As if 2020 could not get much worse, there is now an environmental emergency across the pond. You may well be aware of the oil spill in Mauritius, but you may not understand why it is so serious. On the 25th July, the Japanese tanker, MV Wakashio ran aground causing some of its 4000-ton load of oil to spill out into the Indian ocean. Despite it not being the biggest oil spill, we have seen globally, its severity comes with where it happened. As Vassen Kauppaymuthoo, oceanographer and environmental engineer has commented, “the oil spill occurred in one of, if not the most, sensitive areas in the Mauritius”. The ship ran aground at Pointe d’Esny, which is a known sanctuary for rare wildlife, and the area contains wetlands of international importance by the Ramsar convention.
So why is this something we should be worried about?
On 7th August, the Mauritian Prime Minister Pravind Jugnauth declared a state of emergency and appealed for international help. Despite three times the potential spill being averted, a marine ecosystem with a wealth of biodiversity has been polluted with close to 1,000 tonnes of fuel oil. This will have a devastating impact on the environment.

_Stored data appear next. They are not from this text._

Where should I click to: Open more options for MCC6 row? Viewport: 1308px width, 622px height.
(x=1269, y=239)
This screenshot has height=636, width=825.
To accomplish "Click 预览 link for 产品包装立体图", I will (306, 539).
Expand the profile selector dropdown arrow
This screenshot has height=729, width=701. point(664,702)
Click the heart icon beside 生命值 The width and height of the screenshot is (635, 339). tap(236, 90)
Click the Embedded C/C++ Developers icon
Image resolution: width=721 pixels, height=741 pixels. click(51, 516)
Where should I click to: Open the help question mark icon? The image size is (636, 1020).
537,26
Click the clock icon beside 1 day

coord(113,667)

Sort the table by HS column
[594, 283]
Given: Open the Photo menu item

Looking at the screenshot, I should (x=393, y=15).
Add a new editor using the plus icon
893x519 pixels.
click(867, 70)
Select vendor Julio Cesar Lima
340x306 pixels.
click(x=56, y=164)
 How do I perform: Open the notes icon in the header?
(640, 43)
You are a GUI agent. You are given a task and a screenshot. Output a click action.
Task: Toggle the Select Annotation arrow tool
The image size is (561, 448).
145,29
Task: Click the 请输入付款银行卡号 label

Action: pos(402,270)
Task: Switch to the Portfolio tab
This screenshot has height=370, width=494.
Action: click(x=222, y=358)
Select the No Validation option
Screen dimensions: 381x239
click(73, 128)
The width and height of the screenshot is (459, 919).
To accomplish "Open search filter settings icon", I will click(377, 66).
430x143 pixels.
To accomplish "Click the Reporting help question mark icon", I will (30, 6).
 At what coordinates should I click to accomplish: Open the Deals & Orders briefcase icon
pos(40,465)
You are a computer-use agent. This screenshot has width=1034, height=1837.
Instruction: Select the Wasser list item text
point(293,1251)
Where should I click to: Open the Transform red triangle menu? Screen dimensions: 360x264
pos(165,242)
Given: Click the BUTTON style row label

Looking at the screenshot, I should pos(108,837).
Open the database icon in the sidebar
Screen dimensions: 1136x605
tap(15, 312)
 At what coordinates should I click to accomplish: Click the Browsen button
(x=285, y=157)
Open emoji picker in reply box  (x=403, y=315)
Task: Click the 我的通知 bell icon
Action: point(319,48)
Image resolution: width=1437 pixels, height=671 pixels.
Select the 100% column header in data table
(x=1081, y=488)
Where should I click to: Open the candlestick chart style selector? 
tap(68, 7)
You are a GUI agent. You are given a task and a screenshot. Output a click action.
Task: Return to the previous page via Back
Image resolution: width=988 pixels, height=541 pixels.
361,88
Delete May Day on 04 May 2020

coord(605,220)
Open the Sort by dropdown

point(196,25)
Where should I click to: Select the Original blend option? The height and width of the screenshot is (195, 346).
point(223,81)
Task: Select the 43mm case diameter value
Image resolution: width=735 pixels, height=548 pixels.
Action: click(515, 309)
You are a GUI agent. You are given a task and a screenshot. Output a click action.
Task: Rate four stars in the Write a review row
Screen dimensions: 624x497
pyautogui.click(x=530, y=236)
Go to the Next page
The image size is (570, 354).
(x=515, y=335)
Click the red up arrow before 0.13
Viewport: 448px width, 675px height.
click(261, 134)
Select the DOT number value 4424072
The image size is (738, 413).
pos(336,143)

Helicopters have been deployed to Mauritius to help transfer the fuel from the ship to the shore, but bad weather has meant these efforts have been curtailed. Volunteers have come from all over to help – by collecting straw from fields and filling sacks to make barricades against the oil, but there is only so much this will do. This dire situation is not something that should be taken lightly and there are fears that the ship could break in two, causing more of the oil on board to spill.
What can you do to help?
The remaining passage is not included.